DOCUMENT PASSAGE:
>> START

Here the \(\mathrm{SS}_{\mathrm{Residuals}} = 1695\). Because the model was fitted with OLS, any other plane defined with the predictors of education and seniority level; (i.e., different coefficient values for the intercept and predictors) would produce a higher sum of squared residuals value. Comparing the squared sum of residual from this model to that from the intercept-only model (\(\mathrm{SS}_{\mathrm{Residuals}} = 6566\)), we find that there is less unexplained variation after including education and seniority level in the model. Here is the partitioning of the variation in income.

\[ \underbrace{6566}_{\substack{\text{Total} \\ \text{Variation}}} = \underbrace{4871}_{\substack{\text{Explained} \\ \text{Variation}}} + \underbrace{1695}_{\substack{\text{Unexplained} \\ \text{Variation}}} \]

Dividing each term in the partitioning by the total sum of squares,

\[ \begin{split} \frac{6566}{6566} &= \frac{4871}{6566} + \frac{1695}{6566} \\[2ex] 1 &= 0.742 + 0.258 \end{split} \] The proportion of variance explained by the model is the same as the \(R^2\) value we obtained from the glance() function. We can also obtain the model sum of squares (4871) by adding the sum of squared term for the education predictor (4147) and that for the seniority predictor (723) from the anova() output. The total sum of squared (6566) can be computed by summing all the sum of squared terms in the anova() output:

\[ 4147.3 + 722.9 + 1695.3 = 6565.5 \]

which is within rounding error of 6566.

Note that the output from anova() also partitions the df among the predictor terms and the residuals. Each predictor has 1 df associated with it, which gives the model 2 df. The residuals have 29 df associated with them. The model and residual df are the df used in the F-test and given in the glance() output. The total df in the data are \(2+29 = 31\), which is \(n-1\). Lastly, we point out that the residual df value from the anova() output (29) is the df associated with the t-tests for the coefficient-level tests (presented earlier).


Hypotheses Tested in the ANOVA Output

The F-values given in the anova() output do not match the F-test given in the glance() output. This is because the hypotheses being tested in the anova() output are different than that being tested in the glance() output. To understand the tests that are being performed, we need to understand how the variation is being partitioned in the model we fitted. The order the predictors in the anova() output (which is connected to the order they were included in the lm() function) shows this partitioning numerically. We can also create a diagram that shows this partitioning.

>> END

TASKS:
(a) Name every R function that the passage on partitioning income variation refers to.
(b) Print the stretch of the passage on partitioning income variation from "Dividing each term" through "error of 6566.".
(c) Write what comes next in the passage on partitioning income variation, starting after its final sentence.
The entries that follow have no connection to the passage on partitioning income variation.

STORED RECORDS:
>> START

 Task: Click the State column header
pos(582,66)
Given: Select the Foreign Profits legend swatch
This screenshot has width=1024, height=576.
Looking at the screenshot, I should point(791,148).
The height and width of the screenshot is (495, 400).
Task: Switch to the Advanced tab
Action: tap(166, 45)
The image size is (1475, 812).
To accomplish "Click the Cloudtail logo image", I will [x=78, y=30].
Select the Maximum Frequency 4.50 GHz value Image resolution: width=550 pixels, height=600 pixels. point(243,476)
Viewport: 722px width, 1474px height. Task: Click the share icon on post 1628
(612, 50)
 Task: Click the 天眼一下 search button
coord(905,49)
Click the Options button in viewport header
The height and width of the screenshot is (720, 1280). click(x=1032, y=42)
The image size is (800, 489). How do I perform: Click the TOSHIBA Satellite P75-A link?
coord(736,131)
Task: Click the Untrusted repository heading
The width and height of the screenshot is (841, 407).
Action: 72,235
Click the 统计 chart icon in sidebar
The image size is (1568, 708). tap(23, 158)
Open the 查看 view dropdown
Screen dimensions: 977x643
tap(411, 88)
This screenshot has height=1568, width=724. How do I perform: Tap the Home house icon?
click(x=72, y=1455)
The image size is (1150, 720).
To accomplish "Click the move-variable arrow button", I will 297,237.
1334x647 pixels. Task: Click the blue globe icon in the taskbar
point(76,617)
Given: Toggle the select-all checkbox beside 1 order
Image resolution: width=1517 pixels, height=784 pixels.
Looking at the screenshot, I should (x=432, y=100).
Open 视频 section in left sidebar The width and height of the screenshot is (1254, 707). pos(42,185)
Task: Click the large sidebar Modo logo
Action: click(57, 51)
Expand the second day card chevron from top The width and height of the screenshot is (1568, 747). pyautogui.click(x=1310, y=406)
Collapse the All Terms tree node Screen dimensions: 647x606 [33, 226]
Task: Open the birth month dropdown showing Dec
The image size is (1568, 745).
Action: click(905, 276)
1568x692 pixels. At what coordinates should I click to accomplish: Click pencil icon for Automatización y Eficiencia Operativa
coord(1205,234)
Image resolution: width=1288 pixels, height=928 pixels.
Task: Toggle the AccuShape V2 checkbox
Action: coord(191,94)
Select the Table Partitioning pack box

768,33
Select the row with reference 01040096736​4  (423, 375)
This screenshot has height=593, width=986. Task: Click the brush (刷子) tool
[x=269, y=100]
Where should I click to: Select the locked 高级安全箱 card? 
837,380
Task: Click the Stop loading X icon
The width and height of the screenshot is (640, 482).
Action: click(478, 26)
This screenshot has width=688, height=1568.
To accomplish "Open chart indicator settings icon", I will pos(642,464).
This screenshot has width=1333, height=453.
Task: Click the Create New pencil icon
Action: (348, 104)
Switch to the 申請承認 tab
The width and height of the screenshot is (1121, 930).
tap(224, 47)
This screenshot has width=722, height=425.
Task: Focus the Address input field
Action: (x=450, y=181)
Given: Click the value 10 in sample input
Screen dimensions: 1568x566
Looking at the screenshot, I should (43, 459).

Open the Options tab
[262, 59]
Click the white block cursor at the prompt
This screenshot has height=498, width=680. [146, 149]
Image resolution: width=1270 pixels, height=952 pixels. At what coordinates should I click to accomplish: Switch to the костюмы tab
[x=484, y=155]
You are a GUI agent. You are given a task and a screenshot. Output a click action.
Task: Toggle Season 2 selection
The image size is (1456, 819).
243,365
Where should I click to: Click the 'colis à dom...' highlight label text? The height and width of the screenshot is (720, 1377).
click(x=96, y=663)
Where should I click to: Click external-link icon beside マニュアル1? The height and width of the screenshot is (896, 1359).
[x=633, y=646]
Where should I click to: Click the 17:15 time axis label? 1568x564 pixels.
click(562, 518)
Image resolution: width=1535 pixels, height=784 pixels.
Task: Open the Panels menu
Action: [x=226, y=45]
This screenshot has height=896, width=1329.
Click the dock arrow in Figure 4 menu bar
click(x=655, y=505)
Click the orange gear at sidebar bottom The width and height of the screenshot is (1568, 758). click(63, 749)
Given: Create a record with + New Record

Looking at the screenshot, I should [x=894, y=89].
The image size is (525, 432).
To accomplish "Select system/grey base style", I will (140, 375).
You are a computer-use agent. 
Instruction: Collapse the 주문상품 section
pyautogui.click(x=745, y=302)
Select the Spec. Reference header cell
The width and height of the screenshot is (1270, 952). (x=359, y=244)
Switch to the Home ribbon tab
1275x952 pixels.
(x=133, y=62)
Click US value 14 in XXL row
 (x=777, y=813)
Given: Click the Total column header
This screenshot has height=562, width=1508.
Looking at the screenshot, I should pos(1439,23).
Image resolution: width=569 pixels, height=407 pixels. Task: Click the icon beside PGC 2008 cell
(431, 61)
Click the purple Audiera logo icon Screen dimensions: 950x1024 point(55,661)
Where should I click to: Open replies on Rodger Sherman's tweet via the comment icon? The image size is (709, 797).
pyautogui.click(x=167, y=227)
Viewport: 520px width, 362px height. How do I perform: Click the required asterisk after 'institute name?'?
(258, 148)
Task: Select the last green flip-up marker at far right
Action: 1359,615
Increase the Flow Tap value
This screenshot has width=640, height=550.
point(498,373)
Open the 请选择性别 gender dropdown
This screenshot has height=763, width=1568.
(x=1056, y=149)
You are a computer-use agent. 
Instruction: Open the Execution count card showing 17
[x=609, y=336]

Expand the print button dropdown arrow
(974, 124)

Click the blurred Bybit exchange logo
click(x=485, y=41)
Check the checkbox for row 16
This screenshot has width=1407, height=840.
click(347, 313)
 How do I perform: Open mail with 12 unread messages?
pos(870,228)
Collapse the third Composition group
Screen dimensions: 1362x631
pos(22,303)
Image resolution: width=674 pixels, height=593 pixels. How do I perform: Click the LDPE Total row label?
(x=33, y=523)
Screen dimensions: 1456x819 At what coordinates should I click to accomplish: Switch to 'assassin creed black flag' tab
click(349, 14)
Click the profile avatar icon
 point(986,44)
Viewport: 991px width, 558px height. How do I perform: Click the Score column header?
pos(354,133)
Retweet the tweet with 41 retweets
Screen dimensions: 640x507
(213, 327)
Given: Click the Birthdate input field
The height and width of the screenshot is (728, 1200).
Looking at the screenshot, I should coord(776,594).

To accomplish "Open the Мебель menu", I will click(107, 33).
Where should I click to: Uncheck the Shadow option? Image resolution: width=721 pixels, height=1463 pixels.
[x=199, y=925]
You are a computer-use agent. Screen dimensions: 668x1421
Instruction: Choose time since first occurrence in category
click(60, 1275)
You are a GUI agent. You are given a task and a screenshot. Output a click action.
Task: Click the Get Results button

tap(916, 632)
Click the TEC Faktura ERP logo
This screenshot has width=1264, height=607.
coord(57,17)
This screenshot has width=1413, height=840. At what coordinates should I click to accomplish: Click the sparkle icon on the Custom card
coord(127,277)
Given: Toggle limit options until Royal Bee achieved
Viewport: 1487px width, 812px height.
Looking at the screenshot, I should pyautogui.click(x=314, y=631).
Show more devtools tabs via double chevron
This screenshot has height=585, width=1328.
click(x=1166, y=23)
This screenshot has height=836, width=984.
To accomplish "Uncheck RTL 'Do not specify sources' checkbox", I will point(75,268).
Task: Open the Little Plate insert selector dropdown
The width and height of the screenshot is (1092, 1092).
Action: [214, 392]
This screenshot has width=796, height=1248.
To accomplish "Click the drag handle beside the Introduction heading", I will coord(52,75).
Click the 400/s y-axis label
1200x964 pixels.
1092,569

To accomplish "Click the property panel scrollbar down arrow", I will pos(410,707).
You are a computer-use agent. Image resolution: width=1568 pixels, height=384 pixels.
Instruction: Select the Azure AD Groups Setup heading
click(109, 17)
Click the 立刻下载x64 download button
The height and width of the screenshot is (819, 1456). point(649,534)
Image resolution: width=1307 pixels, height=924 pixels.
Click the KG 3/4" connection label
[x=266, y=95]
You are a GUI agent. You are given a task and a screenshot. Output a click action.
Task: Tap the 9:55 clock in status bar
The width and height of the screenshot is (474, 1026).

>> END

RESPONSES BY TASK:
(a) glance(), anova(), lm()

(b)
Dividing each term in the partitioning by the total sum of squares,

\[ \begin{split} \frac{6566}{6566} &= \frac{4871}{6566} + \frac{1695}{6566} \\[2ex] 1 &= 0.742 + 0.258 \end{split} \] The proportion of variance explained by the model is the same as the \(R^2\) value we obtained from the glance() function. We can also obtain the model sum of squares (4871) by adding the sum of squared term for the education predictor (4147) and that for the seniority predictor (723) from the anova() output. The total sum of squared (6566) can be computed by summing all the sum of squared terms in the anova() output:

\[ 4147.3 + 722.9 + 1695.3 = 6565.5 \]

which is within rounding error of 6566.

(c)
Partioning of variation associated with the model in which education-level is included prior to seniority-level.

Figure 16: Partioning of variation associated with the model in which education-level is included prior to seniority-level.

In the diagram, the total unexplained variation is first explained by including education-level in the model (the first predictor included in the lm() function). This predictor explains some variation and leaves some of the variation unexplained. Then, seniority-level is allowed to explain any residual (unexplained) variation that remains.

The hypothesis that is being tested by an F-test is whether the explained variation is more than we expect because of sampling error. The way we quantify this is to compute \(R^2\) which is a ratio of the explained variation to the total variation the predictor(s) is allowed to explain. The key here is that the numerator and denominator for \(R^2\) are different depending on what is being tested.

Consider the \(F\)-test at the model-level from the glance() output. This is testing whether the model-level \(R^2\) is more than we expect because of sampling error. In the diagram, the explained variation in the model-level \(R^2\) is the total sum of all the blue circles since the model includes both education-level and seniority-level. The denominator is the baseline unexplained variation. Mathematically,

\[ \begin{split} R^2_{\mathrm{Model}} &= \frac{4147 + 723}{6566} \\[2ex] &= \frac{4879}{6566} \end{split} \] This F-test examines whether this fraction (or proportion) is statistically different than 0. Here the results are those given in glance(), namely, \(F(2,29)=41.65\), \(p<.001\).

In the anova() output, results from two different F-tests are presented. The F-test in the first line of this output is associated with the education-level predictor. This is testing whether education-level (by itself) explains variation in the outcome given the model fitted. In the diagram, the explained variation for the education-level \(R^2\) is the blue circles associated with adding education to the model first. The denominator is the unexplained variation if we only consider the education and residual variation. Mathematically,

\[ \begin{split} R^2_{\mathrm{Education\mbox{-}Level}} &= \frac{4147}{4147 + 1695} \\[2ex] &= 0.710 \end{split} \] The F-test examines whether this fraction (or proportion) is statistically different than 0. Here the results are those given in the first line of the anova() output, namely, \(F(1,29)=70.94\), \(p<.001\). The numerator df for the F-test is given in the Df column of the anova() output and the denominator df is the model’s residual df.

The F-test in the second line of this output is associated with the seniority-level predictor. This is testing whether seniority-level explains variation in the outcome AFTER education-level has already been allowed to explain any unexplained variation. In the diagram, the explained variation for the seniority-level \(R^2\) is the blue circle associated with adding seniority-level to the model. The denominator is the unexplained variation that remains after education-level has explained all the variation it can (this is no longer the baseline unexplained variation). Mathematically,

\[ \begin{split} R^2_{\mathrm{Seniority\mbox{-}Level} \vert \mathrm{Education\mbox{-}Level}} &= \frac{723}{723 + 1695} \\[2ex] &= 0.299 \end{split} \] This F-test examines whether this fraction (or proportion) is statistically different than 0. Here the results are those given in the second line of the anova() output, namely, \(F(1,29)=12.37\), \(p=.001\).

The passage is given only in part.